Segment Open

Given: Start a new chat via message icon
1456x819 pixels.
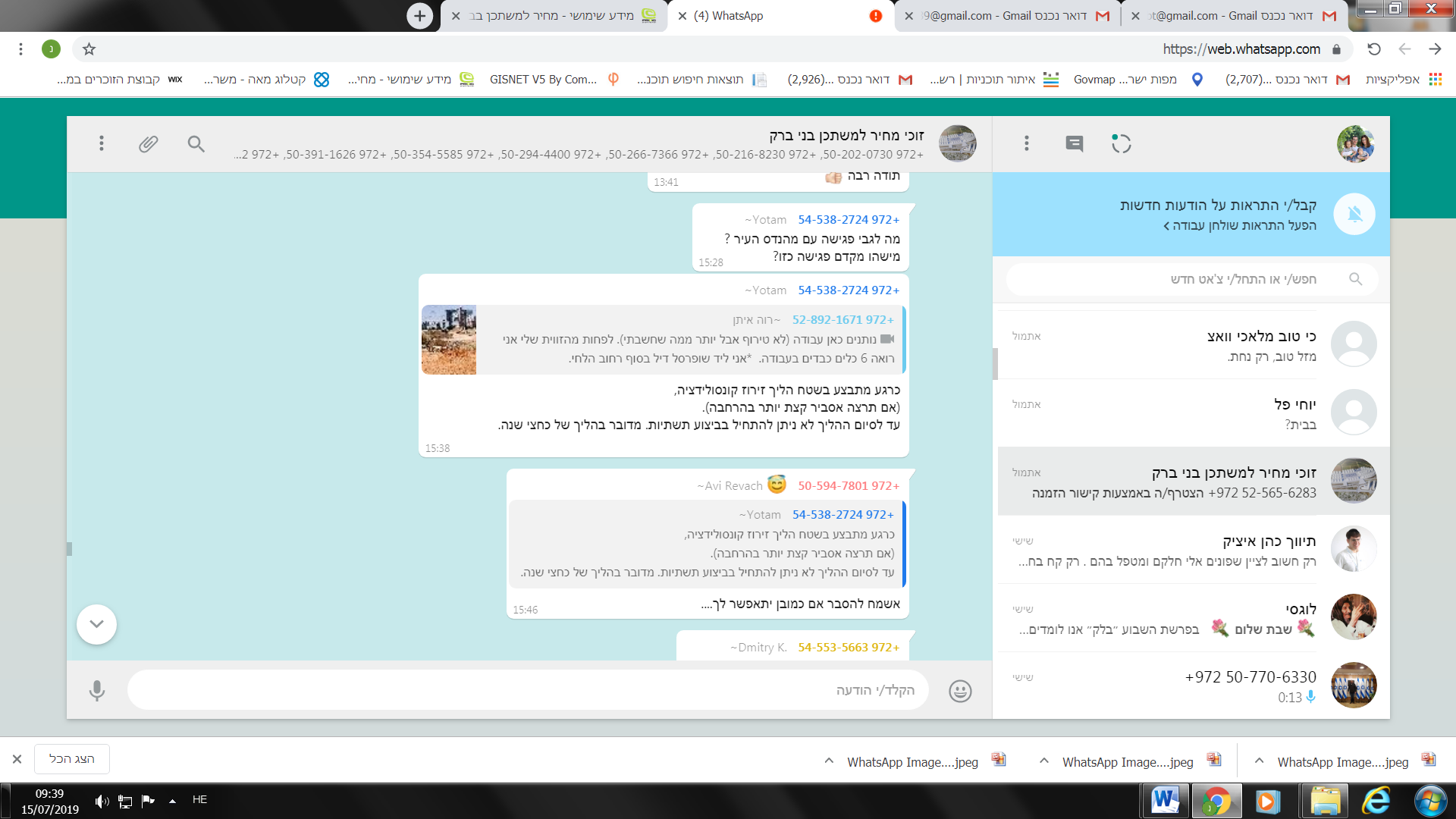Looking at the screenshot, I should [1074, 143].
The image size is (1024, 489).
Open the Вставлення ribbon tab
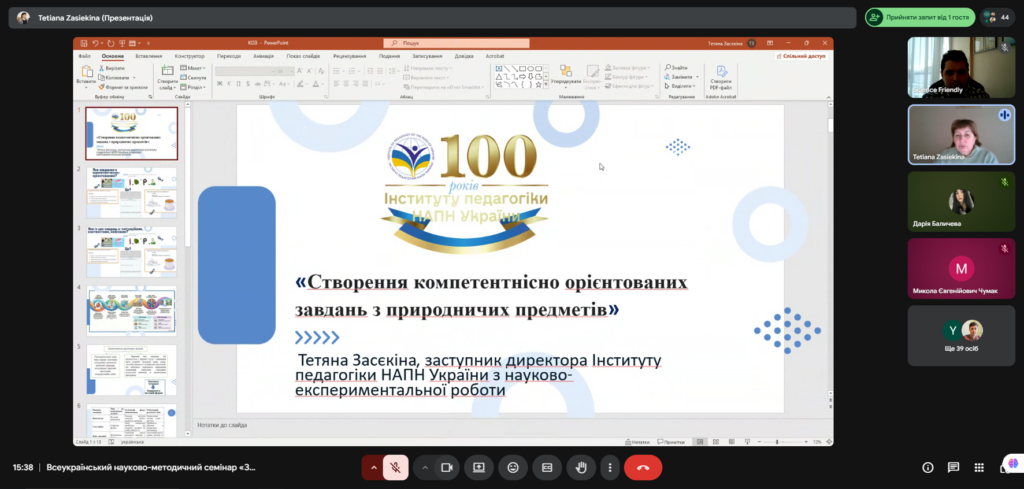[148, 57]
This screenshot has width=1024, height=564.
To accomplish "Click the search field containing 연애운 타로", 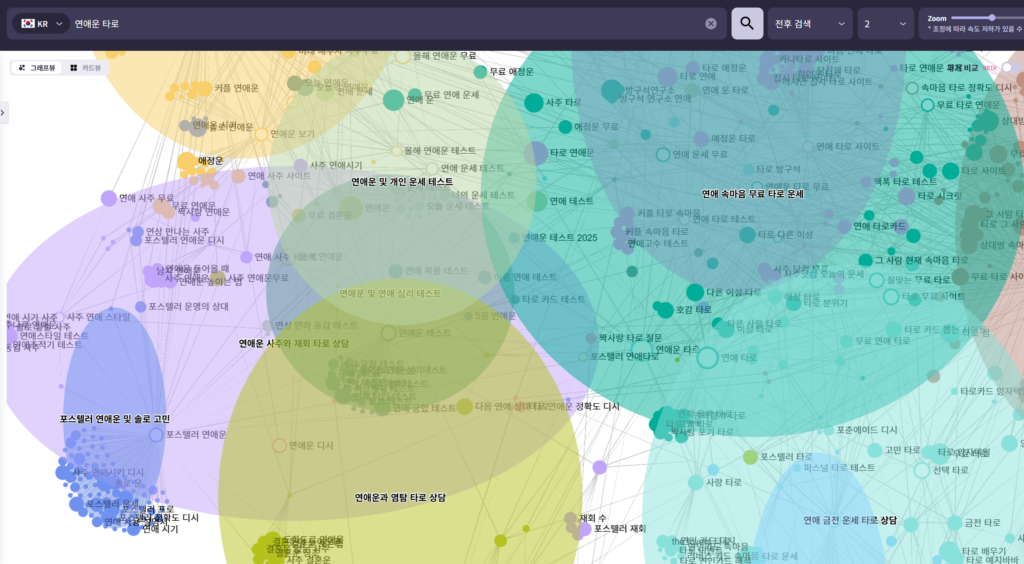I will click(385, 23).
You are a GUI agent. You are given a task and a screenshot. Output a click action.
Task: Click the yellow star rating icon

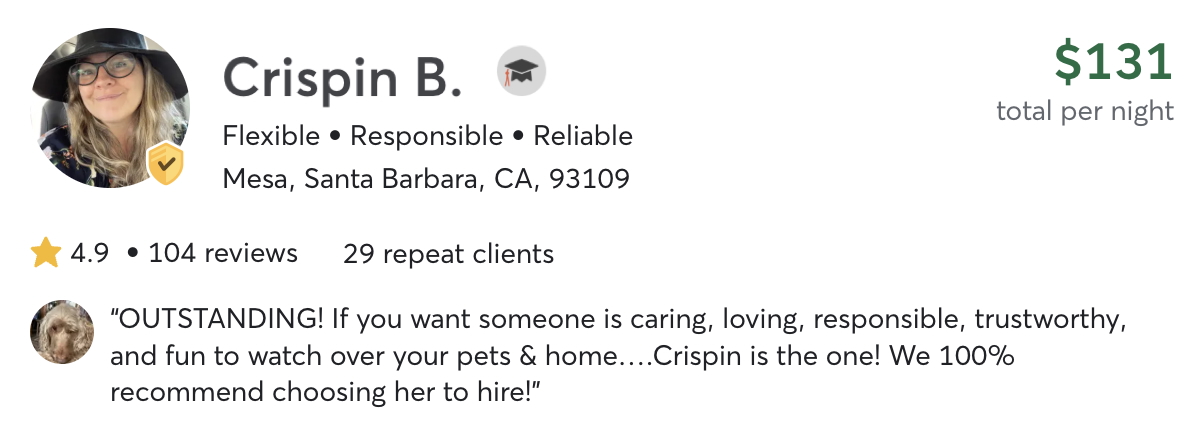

Segment Closed
Segment Open

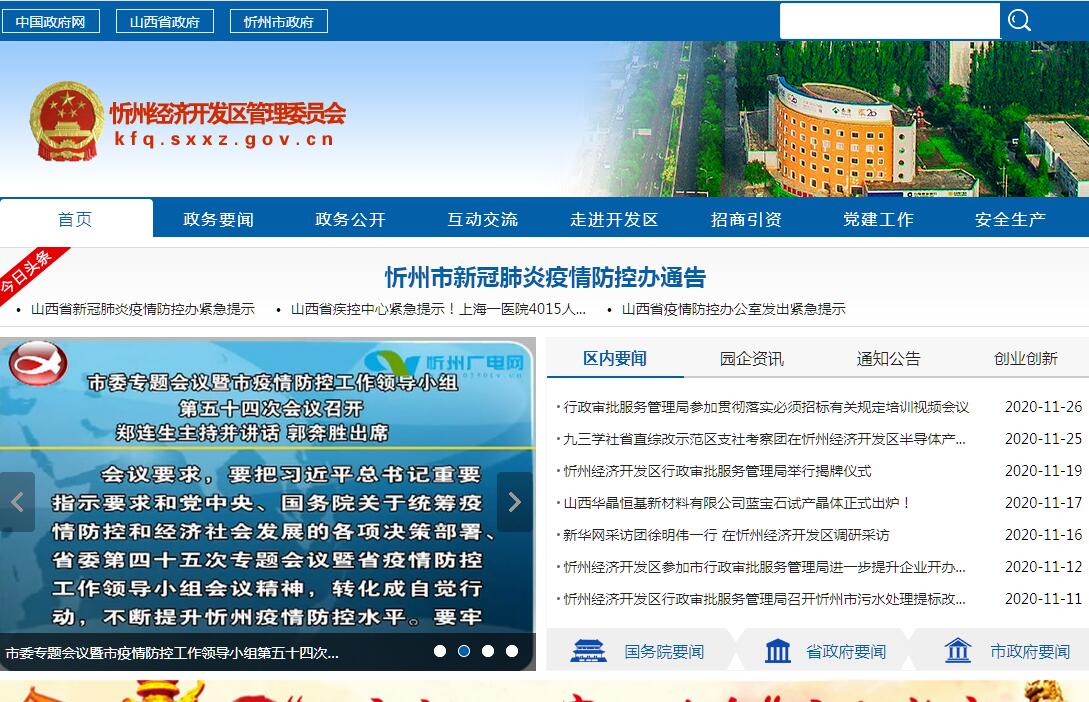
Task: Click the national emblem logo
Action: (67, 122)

Segment Closed
Segment Open

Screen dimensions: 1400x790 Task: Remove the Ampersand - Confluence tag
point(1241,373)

Segment Closed

▸ **WORK ORDER**: In the entries above, the lines between the one holding "You are a GUI" and the one holding "Task: Click the yellow star rating icon", inclusive, are to be printed exactly as written, and those alone.

▸ **YOUR SOLUTION**:
You are a GUI agent. You are given a task and a screenshot. Output a click action.
Task: Click the yellow star rating icon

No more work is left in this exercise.